## To do
Tally the lines in the entries below where the string "agent" occurs. Reply with the total alone.

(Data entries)

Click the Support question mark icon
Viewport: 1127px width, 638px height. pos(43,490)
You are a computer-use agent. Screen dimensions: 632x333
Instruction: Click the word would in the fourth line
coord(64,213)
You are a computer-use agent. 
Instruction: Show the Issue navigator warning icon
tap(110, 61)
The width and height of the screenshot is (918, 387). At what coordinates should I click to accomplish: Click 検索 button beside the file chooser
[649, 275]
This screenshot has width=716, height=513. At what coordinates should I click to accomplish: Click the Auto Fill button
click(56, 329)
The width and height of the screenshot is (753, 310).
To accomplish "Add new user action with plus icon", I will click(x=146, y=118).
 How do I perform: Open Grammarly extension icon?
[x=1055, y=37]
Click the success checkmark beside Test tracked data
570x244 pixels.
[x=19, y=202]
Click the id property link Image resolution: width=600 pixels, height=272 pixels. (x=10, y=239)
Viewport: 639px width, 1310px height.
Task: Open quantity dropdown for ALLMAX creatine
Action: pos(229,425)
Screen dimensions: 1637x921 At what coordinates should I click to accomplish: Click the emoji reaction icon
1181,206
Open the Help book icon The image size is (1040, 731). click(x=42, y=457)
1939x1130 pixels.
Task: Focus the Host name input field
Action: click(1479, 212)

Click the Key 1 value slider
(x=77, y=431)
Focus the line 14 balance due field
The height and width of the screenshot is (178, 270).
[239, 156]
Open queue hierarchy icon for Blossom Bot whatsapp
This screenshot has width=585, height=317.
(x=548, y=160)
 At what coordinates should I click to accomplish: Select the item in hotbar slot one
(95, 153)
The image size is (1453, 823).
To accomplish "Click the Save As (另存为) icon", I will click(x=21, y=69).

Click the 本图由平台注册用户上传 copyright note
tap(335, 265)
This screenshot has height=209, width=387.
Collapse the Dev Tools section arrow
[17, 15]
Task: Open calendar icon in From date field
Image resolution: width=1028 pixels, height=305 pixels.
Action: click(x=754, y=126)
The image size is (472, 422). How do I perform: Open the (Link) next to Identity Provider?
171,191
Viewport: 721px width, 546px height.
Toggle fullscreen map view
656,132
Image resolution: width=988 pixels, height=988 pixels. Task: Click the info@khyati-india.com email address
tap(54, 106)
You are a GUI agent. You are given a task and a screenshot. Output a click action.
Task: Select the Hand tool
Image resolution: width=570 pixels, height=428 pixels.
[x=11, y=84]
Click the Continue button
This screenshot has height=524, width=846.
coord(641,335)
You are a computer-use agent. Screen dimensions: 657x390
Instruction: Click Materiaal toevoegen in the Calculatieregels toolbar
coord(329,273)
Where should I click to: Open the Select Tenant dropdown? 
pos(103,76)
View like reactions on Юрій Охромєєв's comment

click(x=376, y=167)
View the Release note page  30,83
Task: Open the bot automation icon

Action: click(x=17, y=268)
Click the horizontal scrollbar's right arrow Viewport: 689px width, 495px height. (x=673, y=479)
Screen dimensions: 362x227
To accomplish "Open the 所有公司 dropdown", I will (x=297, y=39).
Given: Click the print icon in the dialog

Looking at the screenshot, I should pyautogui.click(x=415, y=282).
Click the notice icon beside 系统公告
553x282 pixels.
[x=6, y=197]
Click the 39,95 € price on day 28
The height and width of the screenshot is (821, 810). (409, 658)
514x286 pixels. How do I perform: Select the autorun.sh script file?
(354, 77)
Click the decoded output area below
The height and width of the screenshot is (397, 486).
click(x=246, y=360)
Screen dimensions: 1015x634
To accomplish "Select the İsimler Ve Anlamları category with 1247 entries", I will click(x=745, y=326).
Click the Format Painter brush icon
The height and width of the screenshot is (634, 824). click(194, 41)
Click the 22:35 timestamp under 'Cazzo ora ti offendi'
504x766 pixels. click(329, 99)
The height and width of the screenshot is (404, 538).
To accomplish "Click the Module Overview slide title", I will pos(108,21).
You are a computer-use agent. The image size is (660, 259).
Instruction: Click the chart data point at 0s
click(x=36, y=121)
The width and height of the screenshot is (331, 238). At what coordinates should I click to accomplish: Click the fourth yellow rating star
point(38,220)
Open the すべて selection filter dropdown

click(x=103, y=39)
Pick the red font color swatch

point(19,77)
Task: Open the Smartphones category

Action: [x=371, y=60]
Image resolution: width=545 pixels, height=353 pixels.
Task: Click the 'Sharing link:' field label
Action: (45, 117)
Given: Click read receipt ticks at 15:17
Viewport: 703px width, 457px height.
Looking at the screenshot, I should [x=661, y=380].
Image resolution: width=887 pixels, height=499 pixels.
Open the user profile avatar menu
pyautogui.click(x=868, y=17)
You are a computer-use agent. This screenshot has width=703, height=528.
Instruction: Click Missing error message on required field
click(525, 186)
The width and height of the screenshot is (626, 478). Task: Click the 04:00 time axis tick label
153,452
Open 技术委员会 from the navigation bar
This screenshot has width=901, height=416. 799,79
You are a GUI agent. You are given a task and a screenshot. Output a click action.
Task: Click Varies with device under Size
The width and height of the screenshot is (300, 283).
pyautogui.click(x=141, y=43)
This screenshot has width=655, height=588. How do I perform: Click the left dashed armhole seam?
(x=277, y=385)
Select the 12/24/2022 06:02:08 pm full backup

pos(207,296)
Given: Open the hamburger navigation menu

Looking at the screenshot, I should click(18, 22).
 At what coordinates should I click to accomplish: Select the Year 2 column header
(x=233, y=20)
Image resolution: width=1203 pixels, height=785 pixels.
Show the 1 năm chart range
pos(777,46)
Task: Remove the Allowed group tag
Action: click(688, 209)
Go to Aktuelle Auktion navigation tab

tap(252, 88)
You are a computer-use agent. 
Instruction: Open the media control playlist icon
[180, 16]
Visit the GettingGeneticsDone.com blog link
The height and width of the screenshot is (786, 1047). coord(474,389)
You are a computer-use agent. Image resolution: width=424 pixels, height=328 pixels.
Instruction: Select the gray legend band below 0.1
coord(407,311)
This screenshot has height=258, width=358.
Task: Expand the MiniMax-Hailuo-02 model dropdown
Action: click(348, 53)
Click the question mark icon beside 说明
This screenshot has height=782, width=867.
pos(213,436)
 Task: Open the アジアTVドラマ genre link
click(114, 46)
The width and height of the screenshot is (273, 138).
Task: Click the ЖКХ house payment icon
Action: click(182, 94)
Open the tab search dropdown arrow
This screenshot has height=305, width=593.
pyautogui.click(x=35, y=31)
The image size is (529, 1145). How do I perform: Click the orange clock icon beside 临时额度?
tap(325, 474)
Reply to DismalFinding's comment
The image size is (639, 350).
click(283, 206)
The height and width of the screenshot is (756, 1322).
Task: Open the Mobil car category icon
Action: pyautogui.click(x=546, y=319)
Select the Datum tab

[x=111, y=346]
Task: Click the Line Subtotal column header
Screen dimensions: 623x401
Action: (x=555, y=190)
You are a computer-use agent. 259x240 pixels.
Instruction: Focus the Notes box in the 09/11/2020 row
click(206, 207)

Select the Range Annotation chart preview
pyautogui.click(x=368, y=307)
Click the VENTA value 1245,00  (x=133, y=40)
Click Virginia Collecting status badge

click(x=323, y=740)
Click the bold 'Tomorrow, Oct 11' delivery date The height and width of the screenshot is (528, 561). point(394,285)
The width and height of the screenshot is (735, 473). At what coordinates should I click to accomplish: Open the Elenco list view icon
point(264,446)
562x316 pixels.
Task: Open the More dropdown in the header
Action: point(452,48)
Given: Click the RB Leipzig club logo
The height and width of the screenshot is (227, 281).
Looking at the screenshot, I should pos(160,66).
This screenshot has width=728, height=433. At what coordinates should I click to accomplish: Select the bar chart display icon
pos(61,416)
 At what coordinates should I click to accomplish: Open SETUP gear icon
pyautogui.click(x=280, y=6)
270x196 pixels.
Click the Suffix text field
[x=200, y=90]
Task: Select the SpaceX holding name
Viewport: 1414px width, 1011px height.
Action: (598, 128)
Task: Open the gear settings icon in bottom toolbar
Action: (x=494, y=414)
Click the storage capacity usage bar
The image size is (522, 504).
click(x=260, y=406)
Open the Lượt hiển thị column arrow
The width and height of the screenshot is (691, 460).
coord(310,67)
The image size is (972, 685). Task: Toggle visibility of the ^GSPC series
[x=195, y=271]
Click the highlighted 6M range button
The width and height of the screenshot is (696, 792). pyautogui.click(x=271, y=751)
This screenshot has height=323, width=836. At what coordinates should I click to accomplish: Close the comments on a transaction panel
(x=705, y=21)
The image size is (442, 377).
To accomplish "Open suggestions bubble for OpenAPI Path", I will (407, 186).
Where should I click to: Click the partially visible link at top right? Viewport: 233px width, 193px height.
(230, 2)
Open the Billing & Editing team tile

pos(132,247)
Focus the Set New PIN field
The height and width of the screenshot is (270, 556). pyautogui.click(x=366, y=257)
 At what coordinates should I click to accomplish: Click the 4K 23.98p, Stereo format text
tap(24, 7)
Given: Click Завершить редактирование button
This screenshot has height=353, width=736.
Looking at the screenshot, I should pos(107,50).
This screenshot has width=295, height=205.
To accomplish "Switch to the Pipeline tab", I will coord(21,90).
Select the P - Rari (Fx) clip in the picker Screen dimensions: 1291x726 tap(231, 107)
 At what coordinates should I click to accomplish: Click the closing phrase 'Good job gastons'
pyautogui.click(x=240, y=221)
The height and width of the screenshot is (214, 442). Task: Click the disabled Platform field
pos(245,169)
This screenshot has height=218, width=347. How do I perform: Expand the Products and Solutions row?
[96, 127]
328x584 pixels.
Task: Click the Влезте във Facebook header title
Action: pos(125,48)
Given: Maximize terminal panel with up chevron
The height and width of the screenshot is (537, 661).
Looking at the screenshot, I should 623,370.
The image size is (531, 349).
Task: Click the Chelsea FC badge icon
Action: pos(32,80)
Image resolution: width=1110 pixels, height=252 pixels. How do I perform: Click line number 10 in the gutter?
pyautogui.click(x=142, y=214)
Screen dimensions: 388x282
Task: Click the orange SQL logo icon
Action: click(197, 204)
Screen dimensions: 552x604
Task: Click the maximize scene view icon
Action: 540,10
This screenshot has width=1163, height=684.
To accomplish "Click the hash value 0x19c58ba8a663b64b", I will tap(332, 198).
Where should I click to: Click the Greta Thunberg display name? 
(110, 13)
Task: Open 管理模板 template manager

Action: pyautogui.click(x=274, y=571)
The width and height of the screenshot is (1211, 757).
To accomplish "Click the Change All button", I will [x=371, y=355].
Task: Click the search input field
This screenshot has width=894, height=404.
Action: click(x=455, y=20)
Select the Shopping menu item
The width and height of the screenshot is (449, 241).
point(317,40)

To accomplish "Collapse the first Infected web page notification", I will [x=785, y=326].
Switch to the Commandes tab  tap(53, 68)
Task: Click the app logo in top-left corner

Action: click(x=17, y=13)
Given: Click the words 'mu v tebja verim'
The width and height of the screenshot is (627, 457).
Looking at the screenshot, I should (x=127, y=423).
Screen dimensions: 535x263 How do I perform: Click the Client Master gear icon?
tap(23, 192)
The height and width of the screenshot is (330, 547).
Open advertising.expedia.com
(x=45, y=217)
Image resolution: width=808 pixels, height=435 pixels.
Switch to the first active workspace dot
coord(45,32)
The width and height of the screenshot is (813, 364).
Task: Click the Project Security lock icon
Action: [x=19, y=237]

## Exercise solution
10